PURPOSE: To determine the ocular toxicity, systemic exposure, and amounts of dexamethasone sodium phosphate (DSP) in ocular tissues after administration of DSP with the Visulex system (DSP-Visulex). METHODS: DSP-Visulex was applied onto healthy rabbit eyes. DSP concentrations (4%, 8%, 15%, and 25%) and treatment durations (5, 10, and 20 min) were evaluated for the amounts of DSP in the ocular tissues and in plasma after single administrations of DSP-Visulex. The drug in eye tissues and plasma was analyzed by high-performance liquid chromatography-UV/VIS and by liquid chromatography-mass spectrometry, respectively. The safety and tolerability were ascertained based on clinical observations and histopathological examinations from repeat weekly DSP-Visulex treatments (4%, 8%, 15%, and 25% for 20 min) for 12 weeks. RESULTS: Significant amounts of DSP (ie, higher than 1 µg/g) were found in the anterior chamber, retina-choroid, cornea, vitreous, conjunctiva, and sclera after single applications of DSP-Visulex. The DSP concentrations in the ocular tissues and in plasma increased with increased DSP concentrations in the Visulex applicator and with increased application times. Systemic DSP was rapidly detected. The plasma half-life was 2-3 h. Cmax was 148 and 1,844 ng/mL, and the area under the plasma drug concentration versus time curve (AUC) was 418 and 3,779 ng · h/mL for the low dose (4% DSP-Visulex for 5 min) and the high dose (15% DSP-Visulex for 20 min), respectively. Ocular findings over 12 weeks were mostly conjunctival injection and eye discharge. These were transient and mild. Histopathological examinations indicated the eyes to be normal. CONCLUSIONS: DSP can be administered safely and effectively into the rabbit eye with the Visulex system. Treatment duration and DSP concentration are important factors in achieving therapeutic levels. Repeat applications of DSP-Visulex are safe and well tolerated for weekly administrations over 4-12 weeks. DSP-Visulex has clinical potential for the noninvasive treatment of ocular diseases.

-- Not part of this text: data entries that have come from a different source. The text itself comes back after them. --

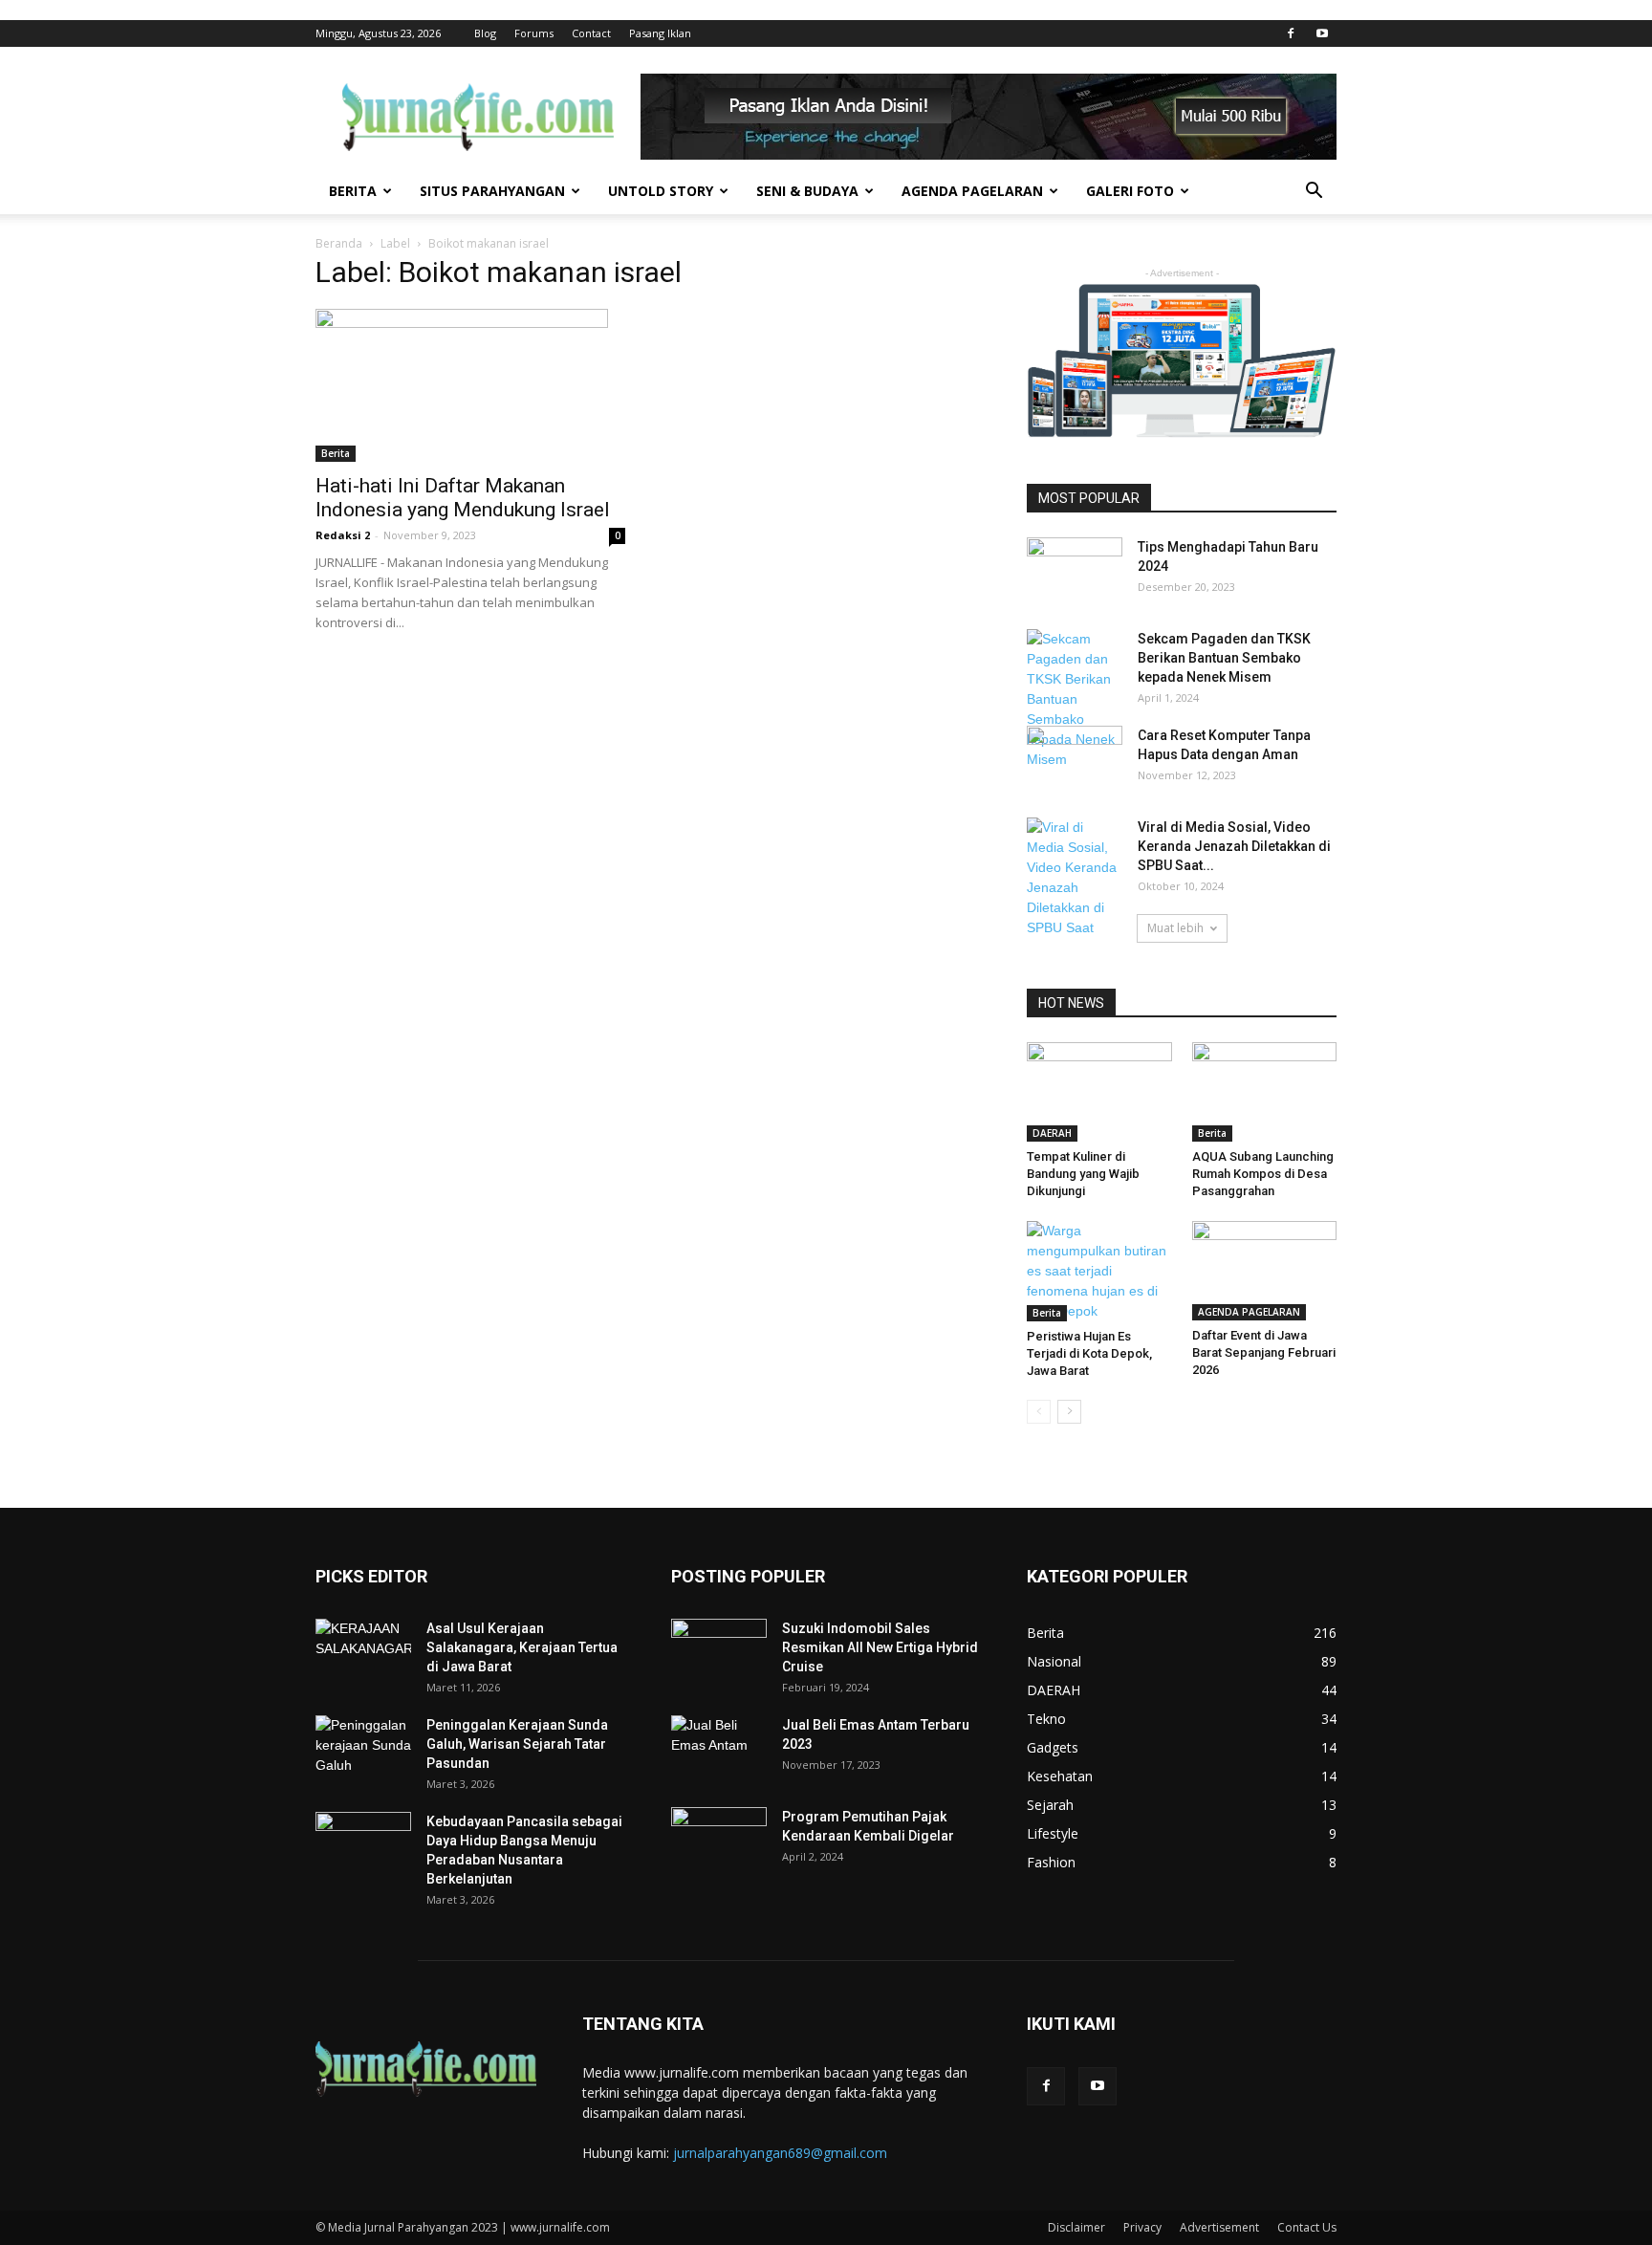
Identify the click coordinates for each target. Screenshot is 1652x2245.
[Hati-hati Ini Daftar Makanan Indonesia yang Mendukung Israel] (470, 385)
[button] (1314, 193)
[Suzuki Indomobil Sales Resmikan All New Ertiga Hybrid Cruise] (719, 1648)
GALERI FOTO (1130, 191)
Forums (534, 33)
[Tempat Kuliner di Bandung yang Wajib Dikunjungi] (1099, 1092)
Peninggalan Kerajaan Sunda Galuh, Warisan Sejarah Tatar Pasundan (517, 1744)
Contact (591, 33)
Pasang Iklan (660, 33)
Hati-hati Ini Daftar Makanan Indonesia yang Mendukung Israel (462, 497)
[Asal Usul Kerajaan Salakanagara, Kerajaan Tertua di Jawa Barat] (363, 1652)
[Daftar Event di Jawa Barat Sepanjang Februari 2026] (1264, 1270)
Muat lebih (1175, 928)
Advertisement (1219, 2227)
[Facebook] (1290, 33)
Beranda (338, 243)
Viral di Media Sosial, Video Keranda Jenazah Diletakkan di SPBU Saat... (1234, 846)
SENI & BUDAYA (807, 191)
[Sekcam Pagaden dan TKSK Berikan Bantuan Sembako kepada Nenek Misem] (1074, 699)
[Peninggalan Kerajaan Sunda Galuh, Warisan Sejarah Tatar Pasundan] (363, 1748)
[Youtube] (1322, 33)
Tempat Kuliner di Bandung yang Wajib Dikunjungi (1083, 1173)
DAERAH (1052, 1133)
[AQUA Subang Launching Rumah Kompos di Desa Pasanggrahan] (1264, 1092)
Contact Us (1307, 2227)
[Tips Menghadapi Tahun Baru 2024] (1074, 559)
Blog (485, 33)
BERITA (353, 191)
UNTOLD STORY (660, 191)
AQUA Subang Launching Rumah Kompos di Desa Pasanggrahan (1263, 1173)
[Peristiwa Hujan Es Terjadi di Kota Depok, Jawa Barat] (1099, 1271)
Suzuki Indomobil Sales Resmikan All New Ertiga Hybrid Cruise (880, 1647)
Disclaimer (1076, 2227)
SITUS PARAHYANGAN (492, 191)
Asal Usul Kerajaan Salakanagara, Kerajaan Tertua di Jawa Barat (522, 1647)
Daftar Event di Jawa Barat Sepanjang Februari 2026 (1264, 1352)
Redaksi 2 (342, 535)
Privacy (1142, 2227)
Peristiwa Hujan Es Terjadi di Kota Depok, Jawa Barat (1089, 1353)
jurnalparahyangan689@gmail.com (780, 2153)
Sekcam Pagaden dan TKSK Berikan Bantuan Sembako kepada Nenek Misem (1224, 658)
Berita (335, 453)
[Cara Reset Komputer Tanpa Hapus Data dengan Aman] (1074, 755)
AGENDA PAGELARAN (972, 191)
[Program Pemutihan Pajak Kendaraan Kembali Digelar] (719, 1840)
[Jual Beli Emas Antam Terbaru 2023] (719, 1747)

Noninvasive Ocular Drug Delivery System of Dexamethasone Sodium Phosphate in the Treatment of Experimental Uveitis Rabbit.

PURPOSE: To investigate the efficacy and safety of dexamethasone sodium phosphate administered through Visulex system (DSP-Visulex) in treating experimental uveitis. METHODS: Uveitis was induced in rabbits by subcutaneous injections of complete Freund's adjuvant and an intravitreal injection of H37RA antigen. After induction, the animals of the control group received no treatment and the others received various treatment regimens of DSP-Visulex. Each regimen was different in DSP strength (4%, 8%, and 15%), application time, or treatment frequency. Efficacy and safety of DSP-Visulex were evaluated by ophthalmic observations and histopathological examinations for ocular inflammations and pathology. RESULTS: The control group exhibited panuveitis with significant inflammation in the vitreous, choroid, and retina, but less in the conjunctiva, cornea, and anterior chamber. The uveitis occurred within 24 h after induction and persisted throughout the study in the control group. All treatments showed some reduction in inflammation in the vitreous, choroid, and retina. The higher dose regimens generally showed more rapid and higher degree of resolution than the lower dose regimens. The posterior eye tissues of the 15% and 8% DSP-Visulex appeared normal with minimal or no inflammation, whereas the untreated eye and the 4% DSP-Visulex eyes showed minimal response. CONCLUSIONS: All DSP-Visulex regimens suppressed the signs of inflammation and were well tolerated over the course of a 29-day study. The 8% and 15% DSP-Visulex treatment regimens were safe and efficacious for anterior, intermediate, and posterior uveitis. On the other hand, the 4% DSP-Visulex regimen may only be considered for anterior and intermediate uveitis.